全国の知事が東京一極集中是正へ議論 宮崎市

地方への人の流れを作り東京一極集中を是正しようと全国の知事が話し合う会合が宮崎市で開かれ、女性や若者への多様な支援を通じて人口減少対策に取り組むことを確認しました。

この会合は人口減少に歯止めをかけようと、全国各地の知事で作る「日本創生のための将来世代応援知事同盟」が開いたもので、宮崎市のシーガイアには16人の知事が集まりました。
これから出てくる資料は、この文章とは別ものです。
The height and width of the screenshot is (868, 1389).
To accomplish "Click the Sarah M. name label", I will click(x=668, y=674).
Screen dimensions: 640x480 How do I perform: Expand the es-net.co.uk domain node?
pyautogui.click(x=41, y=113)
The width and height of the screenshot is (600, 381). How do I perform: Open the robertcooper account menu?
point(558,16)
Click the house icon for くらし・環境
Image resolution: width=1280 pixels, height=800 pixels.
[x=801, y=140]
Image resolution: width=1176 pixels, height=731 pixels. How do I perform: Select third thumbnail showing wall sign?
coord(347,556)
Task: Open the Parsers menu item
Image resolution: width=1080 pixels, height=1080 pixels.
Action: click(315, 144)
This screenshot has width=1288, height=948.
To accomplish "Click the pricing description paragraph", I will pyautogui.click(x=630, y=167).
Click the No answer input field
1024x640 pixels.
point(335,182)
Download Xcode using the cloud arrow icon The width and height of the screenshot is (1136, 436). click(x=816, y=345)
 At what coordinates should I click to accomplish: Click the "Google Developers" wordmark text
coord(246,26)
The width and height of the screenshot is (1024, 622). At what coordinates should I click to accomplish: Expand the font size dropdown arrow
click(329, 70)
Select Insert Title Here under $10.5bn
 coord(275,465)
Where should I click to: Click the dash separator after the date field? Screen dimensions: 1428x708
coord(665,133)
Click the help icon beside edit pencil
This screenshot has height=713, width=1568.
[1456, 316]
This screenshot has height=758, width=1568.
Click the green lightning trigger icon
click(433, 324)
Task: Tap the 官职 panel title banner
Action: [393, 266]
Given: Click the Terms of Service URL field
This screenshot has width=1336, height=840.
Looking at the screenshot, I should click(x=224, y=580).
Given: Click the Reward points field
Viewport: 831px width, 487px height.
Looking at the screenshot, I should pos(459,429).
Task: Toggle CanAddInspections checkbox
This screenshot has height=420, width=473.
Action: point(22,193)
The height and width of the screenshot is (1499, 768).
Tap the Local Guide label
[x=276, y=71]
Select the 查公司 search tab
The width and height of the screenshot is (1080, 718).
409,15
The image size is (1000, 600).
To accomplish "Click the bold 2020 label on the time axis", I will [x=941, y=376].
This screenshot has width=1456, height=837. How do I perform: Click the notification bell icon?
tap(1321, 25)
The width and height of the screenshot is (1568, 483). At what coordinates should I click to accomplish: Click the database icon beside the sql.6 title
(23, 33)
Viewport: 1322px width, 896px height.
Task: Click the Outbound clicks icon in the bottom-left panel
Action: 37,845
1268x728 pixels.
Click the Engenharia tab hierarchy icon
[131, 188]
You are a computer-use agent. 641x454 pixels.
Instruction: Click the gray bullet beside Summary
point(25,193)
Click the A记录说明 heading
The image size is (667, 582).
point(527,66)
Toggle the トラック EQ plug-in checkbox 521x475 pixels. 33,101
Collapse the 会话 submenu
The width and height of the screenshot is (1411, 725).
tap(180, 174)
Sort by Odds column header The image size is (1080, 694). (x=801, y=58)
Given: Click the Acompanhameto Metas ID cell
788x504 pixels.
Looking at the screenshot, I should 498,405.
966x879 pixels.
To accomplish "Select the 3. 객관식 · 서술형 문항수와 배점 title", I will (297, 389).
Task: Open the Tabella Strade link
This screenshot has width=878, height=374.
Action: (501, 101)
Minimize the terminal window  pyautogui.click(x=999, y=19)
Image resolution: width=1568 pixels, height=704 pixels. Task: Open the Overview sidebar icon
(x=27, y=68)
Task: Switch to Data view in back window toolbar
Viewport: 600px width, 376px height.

はじめに社会動態に詳しい北九州市立大学大学院の平田エマ教授が、人口減少が進む中で東京一極集中が加速していて、特に子どもを産む世代の女性の地方からの転出が人口減少を加速させる要因となっていると説明しました。

これを受けて出席した知事たちは、少子化対策や若者、女性が地方に残る施策などについて意見を交わしました。

このうち、島根県の丸山知事は「雇用が集中する東京に人口が集中するという状況を制度的に分散する必要があり国をあげて本格的に取り組んでいくべきだ」と述べたほか、宮城県の村井知事は「出生率の低い東京に子どもを産む世代の女性が集まる“ブラックホール現象”への対策に取り組んでいくべきだ」と述べ、相次いで東京一極集中の是正について提言しました。

このほか、岩手県の達増知事は「医療費の助成や保育・教育の無償化は自治体の財政力の差によらず全国同等の水準で行われるべきだ」と述べていました。

そして最後に、若者や女性が活躍できるように働き方をはじめ医療や子育て・教育など多様な支援を通じて地方へ人や企業を分散させて、成長力のある社会を実現し、人口減少対策に取り組むなどとする声明を採択しました。

会合後の共同記者会見で、宮崎県の河野知事は「現在の人口減少の実態を考え、もっと強い危機感を国全体で共有すべきだということを確認できた。国家戦略として人口減少問題に取り組む大きなうねりを作っていきたい」と強調しました。